WRITTEN INSTRUCTION: Go through the data below and change each "midpoint" to "center", keeping everything else the same.

[Begin]

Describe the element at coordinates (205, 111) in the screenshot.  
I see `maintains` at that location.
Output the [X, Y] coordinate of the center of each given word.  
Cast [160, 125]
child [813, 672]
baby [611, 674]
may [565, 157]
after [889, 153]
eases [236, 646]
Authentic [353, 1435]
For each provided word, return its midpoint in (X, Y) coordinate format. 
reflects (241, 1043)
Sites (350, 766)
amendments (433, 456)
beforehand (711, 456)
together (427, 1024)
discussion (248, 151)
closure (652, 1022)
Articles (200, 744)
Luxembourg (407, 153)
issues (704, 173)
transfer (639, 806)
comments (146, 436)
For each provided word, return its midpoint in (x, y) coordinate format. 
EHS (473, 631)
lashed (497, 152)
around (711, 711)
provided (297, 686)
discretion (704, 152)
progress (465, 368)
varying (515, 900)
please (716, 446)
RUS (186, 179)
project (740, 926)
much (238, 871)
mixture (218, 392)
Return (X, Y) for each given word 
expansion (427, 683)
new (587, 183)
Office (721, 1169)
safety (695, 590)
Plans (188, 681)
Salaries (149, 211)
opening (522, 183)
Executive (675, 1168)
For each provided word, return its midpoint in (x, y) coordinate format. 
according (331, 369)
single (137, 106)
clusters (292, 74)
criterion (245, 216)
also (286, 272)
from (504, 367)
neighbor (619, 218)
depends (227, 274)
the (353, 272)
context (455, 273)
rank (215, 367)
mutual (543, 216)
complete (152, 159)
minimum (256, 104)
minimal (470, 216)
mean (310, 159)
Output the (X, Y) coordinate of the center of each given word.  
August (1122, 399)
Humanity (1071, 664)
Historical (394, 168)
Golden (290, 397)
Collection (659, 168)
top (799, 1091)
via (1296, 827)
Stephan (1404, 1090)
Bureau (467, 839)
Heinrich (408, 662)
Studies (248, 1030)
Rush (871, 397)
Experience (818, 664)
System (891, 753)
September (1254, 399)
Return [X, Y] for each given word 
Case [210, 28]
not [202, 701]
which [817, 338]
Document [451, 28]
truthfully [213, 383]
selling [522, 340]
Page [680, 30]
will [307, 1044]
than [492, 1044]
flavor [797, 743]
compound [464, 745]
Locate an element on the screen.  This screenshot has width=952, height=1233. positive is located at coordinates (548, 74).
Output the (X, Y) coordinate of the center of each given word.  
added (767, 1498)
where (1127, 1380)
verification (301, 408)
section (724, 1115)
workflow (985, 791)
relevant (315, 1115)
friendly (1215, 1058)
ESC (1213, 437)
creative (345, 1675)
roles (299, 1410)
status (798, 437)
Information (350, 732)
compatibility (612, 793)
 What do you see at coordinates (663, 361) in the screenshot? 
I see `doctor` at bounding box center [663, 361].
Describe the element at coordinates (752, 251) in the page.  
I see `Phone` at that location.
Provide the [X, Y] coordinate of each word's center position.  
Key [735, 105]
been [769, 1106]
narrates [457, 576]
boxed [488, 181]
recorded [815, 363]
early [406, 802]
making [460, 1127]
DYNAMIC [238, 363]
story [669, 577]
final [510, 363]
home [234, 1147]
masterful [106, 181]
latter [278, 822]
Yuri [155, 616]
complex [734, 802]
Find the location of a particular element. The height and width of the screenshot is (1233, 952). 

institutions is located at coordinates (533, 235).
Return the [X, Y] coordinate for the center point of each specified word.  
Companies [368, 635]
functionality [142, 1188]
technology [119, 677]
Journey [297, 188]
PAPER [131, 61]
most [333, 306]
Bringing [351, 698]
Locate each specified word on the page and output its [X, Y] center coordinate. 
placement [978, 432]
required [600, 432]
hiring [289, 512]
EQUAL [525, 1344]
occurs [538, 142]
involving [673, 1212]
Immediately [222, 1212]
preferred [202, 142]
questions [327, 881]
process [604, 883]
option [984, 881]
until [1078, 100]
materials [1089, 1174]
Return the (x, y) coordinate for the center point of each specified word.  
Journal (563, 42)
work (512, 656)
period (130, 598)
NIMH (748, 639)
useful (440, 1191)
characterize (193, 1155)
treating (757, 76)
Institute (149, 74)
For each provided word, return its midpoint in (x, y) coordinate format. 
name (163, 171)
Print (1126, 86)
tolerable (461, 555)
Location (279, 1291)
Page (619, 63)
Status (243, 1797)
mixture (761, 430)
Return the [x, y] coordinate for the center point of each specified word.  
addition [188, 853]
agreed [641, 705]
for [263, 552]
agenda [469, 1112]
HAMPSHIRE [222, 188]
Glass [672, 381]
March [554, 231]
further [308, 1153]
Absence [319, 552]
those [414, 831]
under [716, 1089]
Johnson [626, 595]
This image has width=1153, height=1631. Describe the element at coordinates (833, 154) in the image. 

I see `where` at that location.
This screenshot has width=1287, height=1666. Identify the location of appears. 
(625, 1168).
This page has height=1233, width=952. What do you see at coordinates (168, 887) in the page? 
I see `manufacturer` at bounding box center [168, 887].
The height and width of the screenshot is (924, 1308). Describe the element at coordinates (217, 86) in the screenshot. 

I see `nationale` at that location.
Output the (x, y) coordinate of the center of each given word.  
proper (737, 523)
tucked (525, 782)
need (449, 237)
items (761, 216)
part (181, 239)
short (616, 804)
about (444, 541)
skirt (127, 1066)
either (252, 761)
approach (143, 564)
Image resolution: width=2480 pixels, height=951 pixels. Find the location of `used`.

[End]

CORRECT RESULT:
Describe the element at coordinates (205, 111) in the screenshot.  
I see `maintains` at that location.
Output the [X, Y] coordinate of the center of each given word.  
Cast [160, 125]
child [813, 672]
baby [611, 674]
may [565, 157]
after [889, 153]
eases [236, 646]
Authentic [353, 1435]
For each provided word, return its center in (X, Y) coordinate format. 
reflects (241, 1043)
Sites (350, 766)
amendments (433, 456)
beforehand (711, 456)
together (427, 1024)
discussion (248, 151)
closure (652, 1022)
Articles (200, 744)
Luxembourg (407, 153)
issues (704, 173)
transfer (639, 806)
comments (146, 436)
For each provided word, return its center in (x, y) coordinate format. 
EHS (473, 631)
lashed (497, 152)
around (711, 711)
provided (297, 686)
discretion (704, 152)
progress (465, 368)
varying (515, 900)
please (716, 446)
RUS (186, 179)
project (740, 926)
much (238, 871)
mixture (218, 392)
Return (X, Y) for each given word 
expansion (427, 683)
new (587, 183)
Office (721, 1169)
safety (695, 590)
Plans (188, 681)
Salaries (149, 211)
opening (522, 183)
Executive (675, 1168)
For each provided word, return its center in (x, y) coordinate format. 
according (331, 369)
single (137, 106)
clusters (292, 74)
criterion (245, 216)
also (286, 272)
from (504, 367)
neighbor (619, 218)
depends (227, 274)
the (353, 272)
context (455, 273)
rank (215, 367)
mutual (543, 216)
complete (152, 159)
minimum (256, 104)
minimal (470, 216)
mean (310, 159)
Output the (X, Y) coordinate of the center of each given word.  
August (1122, 399)
Humanity (1071, 664)
Historical (394, 168)
Golden (290, 397)
Collection (659, 168)
top (799, 1091)
via (1296, 827)
Stephan (1404, 1090)
Bureau (467, 839)
Heinrich (408, 662)
Studies (248, 1030)
Rush (871, 397)
Experience (818, 664)
System (891, 753)
September (1254, 399)
Return [X, Y] for each given word 
Case [210, 28]
not [202, 701]
which [817, 338]
Document [451, 28]
truthfully [213, 383]
selling [522, 340]
Page [680, 30]
will [307, 1044]
than [492, 1044]
flavor [797, 743]
compound [464, 745]
Locate an element on the screen.  This screenshot has width=952, height=1233. positive is located at coordinates (548, 74).
Output the (X, Y) coordinate of the center of each given word.  
added (767, 1498)
where (1127, 1380)
verification (301, 408)
section (724, 1115)
workflow (985, 791)
relevant (315, 1115)
friendly (1215, 1058)
ESC (1213, 437)
creative (345, 1675)
roles (299, 1410)
status (798, 437)
Information (350, 732)
compatibility (612, 793)
 What do you see at coordinates (663, 361) in the screenshot? 
I see `doctor` at bounding box center [663, 361].
Describe the element at coordinates (752, 251) in the page.  
I see `Phone` at that location.
Provide the [X, Y] coordinate of each word's center position.  
Key [735, 105]
been [769, 1106]
narrates [457, 576]
boxed [488, 181]
recorded [815, 363]
early [406, 802]
making [460, 1127]
DYNAMIC [238, 363]
story [669, 577]
final [510, 363]
home [234, 1147]
masterful [106, 181]
latter [278, 822]
Yuri [155, 616]
complex [734, 802]
Find the location of a particular element. The height and width of the screenshot is (1233, 952). 

institutions is located at coordinates (533, 235).
Return the [X, Y] coordinate for the center point of each specified word.  
Companies [368, 635]
functionality [142, 1188]
technology [119, 677]
Journey [297, 188]
PAPER [131, 61]
most [333, 306]
Bringing [351, 698]
Locate each specified word on the page and output its [X, Y] center coordinate. 
placement [978, 432]
required [600, 432]
hiring [289, 512]
EQUAL [525, 1344]
occurs [538, 142]
involving [673, 1212]
Immediately [222, 1212]
preferred [202, 142]
questions [327, 881]
process [604, 883]
option [984, 881]
until [1078, 100]
materials [1089, 1174]
Return the (x, y) coordinate for the center point of each specified word.  
Journal (563, 42)
work (512, 656)
period (130, 598)
NIMH (748, 639)
useful (440, 1191)
characterize (193, 1155)
treating (757, 76)
Institute (149, 74)
For each provided word, return its center in (x, y) coordinate format. 
name (163, 171)
Print (1126, 86)
tolerable (461, 555)
Location (279, 1291)
Page (619, 63)
Status (243, 1797)
mixture (761, 430)
Return the [x, y] coordinate for the center point of each specified word.  
addition [188, 853]
agreed [641, 705]
for [263, 552]
agenda [469, 1112]
HAMPSHIRE [222, 188]
Glass [672, 381]
March [554, 231]
further [308, 1153]
Absence [319, 552]
those [414, 831]
under [716, 1089]
Johnson [626, 595]
This image has width=1153, height=1631. Describe the element at coordinates (833, 154) in the image. 

I see `where` at that location.
This screenshot has width=1287, height=1666. Identify the location of appears. 
(625, 1168).
This page has height=1233, width=952. What do you see at coordinates (168, 887) in the page? 
I see `manufacturer` at bounding box center [168, 887].
The height and width of the screenshot is (924, 1308). Describe the element at coordinates (217, 86) in the screenshot. 

I see `nationale` at that location.
Output the (x, y) coordinate of the center of each given word.  
proper (737, 523)
tucked (525, 782)
need (449, 237)
items (761, 216)
part (181, 239)
short (616, 804)
about (444, 541)
skirt (127, 1066)
either (252, 761)
approach (143, 564)
Image resolution: width=2480 pixels, height=951 pixels. Find the location of `used`.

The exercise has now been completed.